▶ Material supplied:
========================

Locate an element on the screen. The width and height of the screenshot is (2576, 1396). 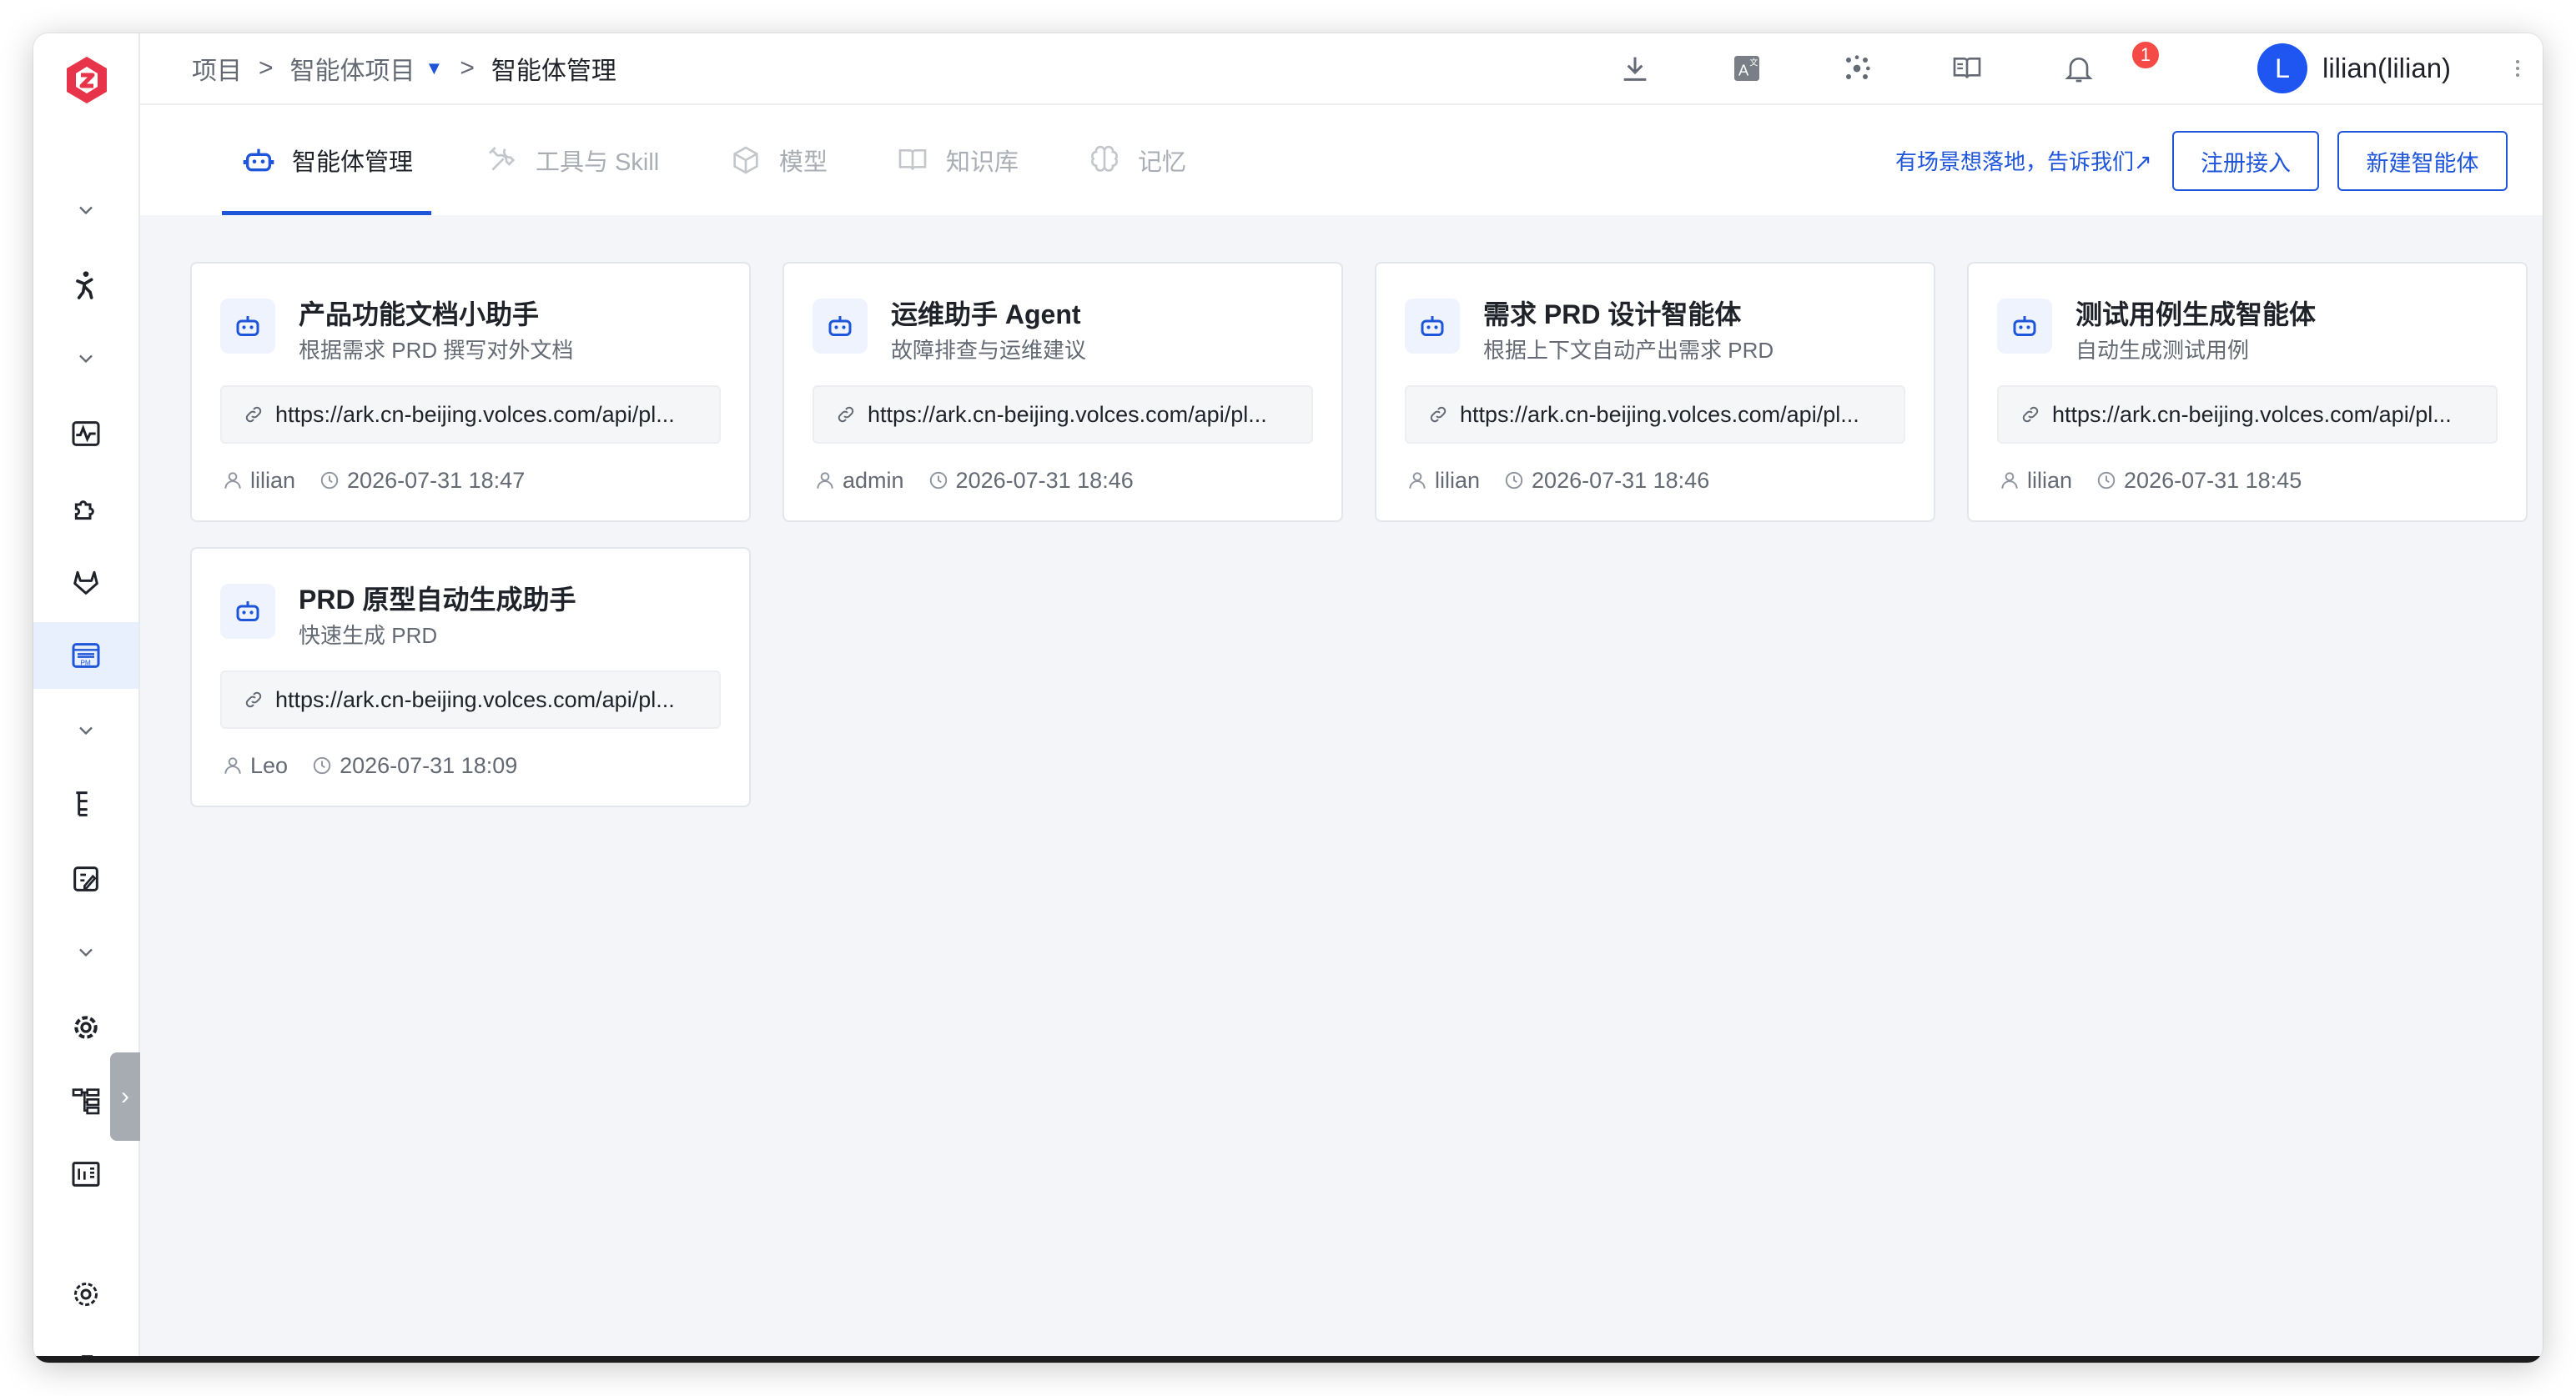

========================

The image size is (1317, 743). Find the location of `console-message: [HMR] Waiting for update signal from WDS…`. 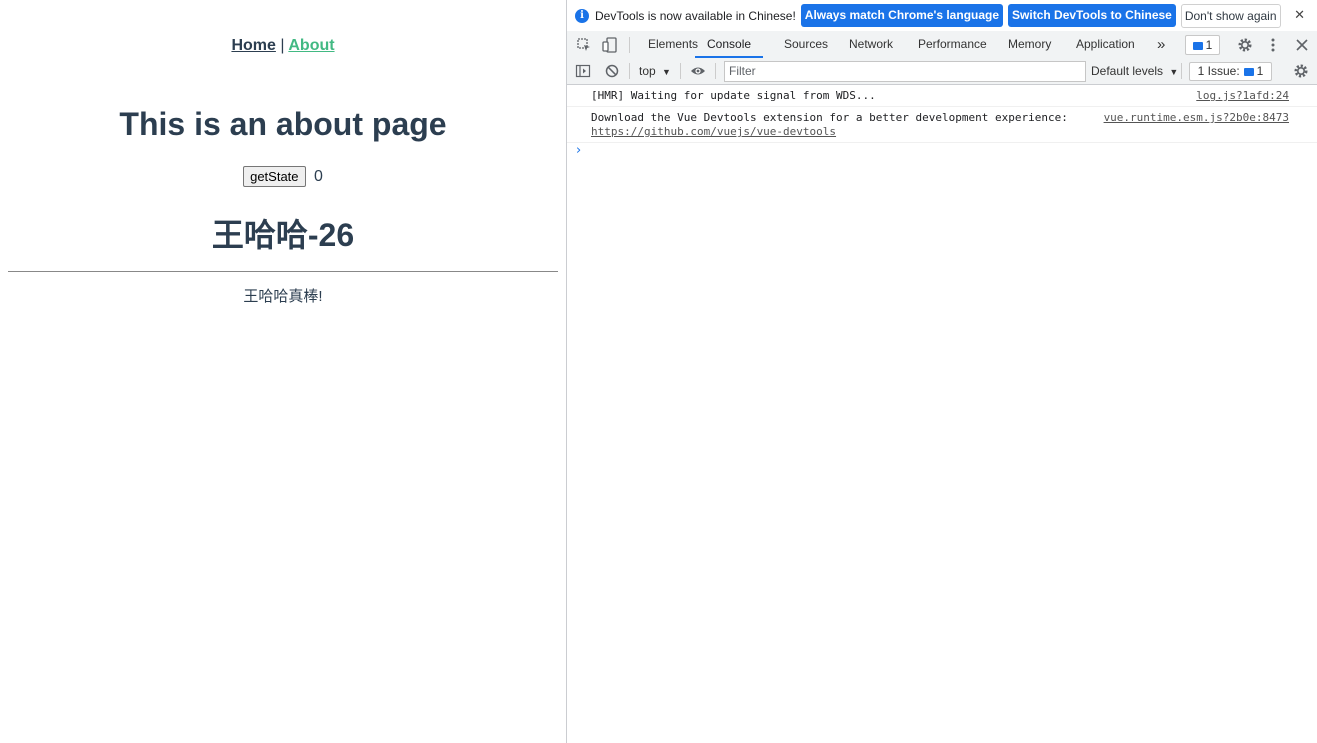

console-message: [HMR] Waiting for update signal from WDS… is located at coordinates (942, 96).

========================

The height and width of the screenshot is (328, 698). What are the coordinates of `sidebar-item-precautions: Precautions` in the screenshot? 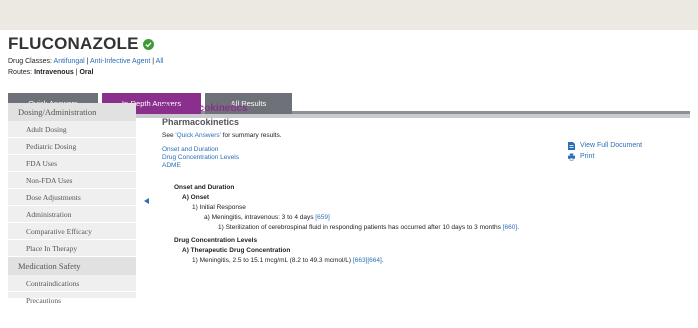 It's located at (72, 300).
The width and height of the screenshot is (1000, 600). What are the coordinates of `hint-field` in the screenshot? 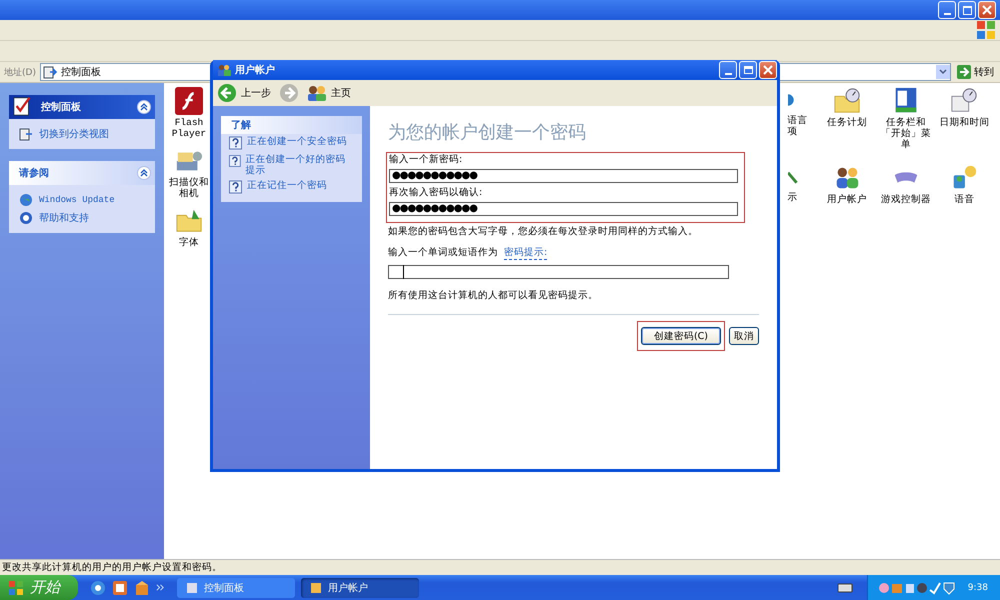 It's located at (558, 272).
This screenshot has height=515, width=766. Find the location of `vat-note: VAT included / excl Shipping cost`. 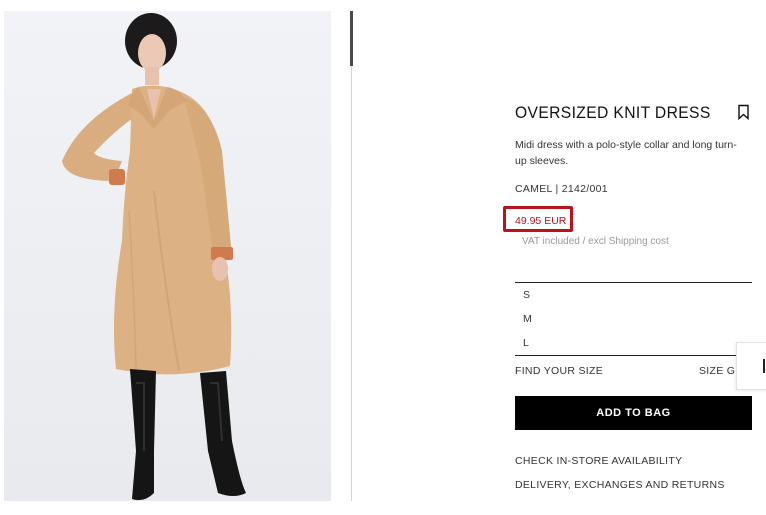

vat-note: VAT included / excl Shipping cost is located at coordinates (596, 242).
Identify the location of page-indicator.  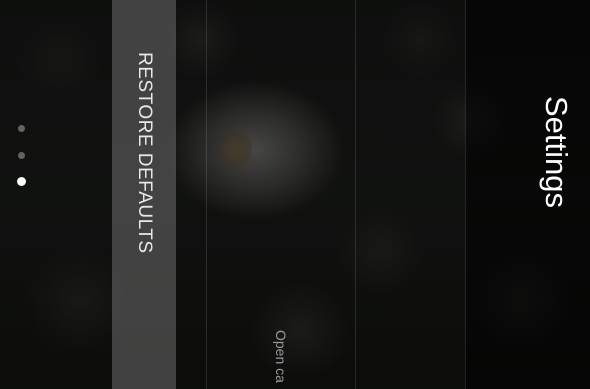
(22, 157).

========================

▶ What the task requires: Please retype the rows that open with the line containing "The image size" and close with the line containing "console-message: [HMR] Waiting for update signal from WDS… is", including both of those lines. Leave the pictures out.

▶ Written response:
The image size is (1317, 743). Find the location of `console-message: [HMR] Waiting for update signal from WDS…`. 

console-message: [HMR] Waiting for update signal from WDS… is located at coordinates (942, 96).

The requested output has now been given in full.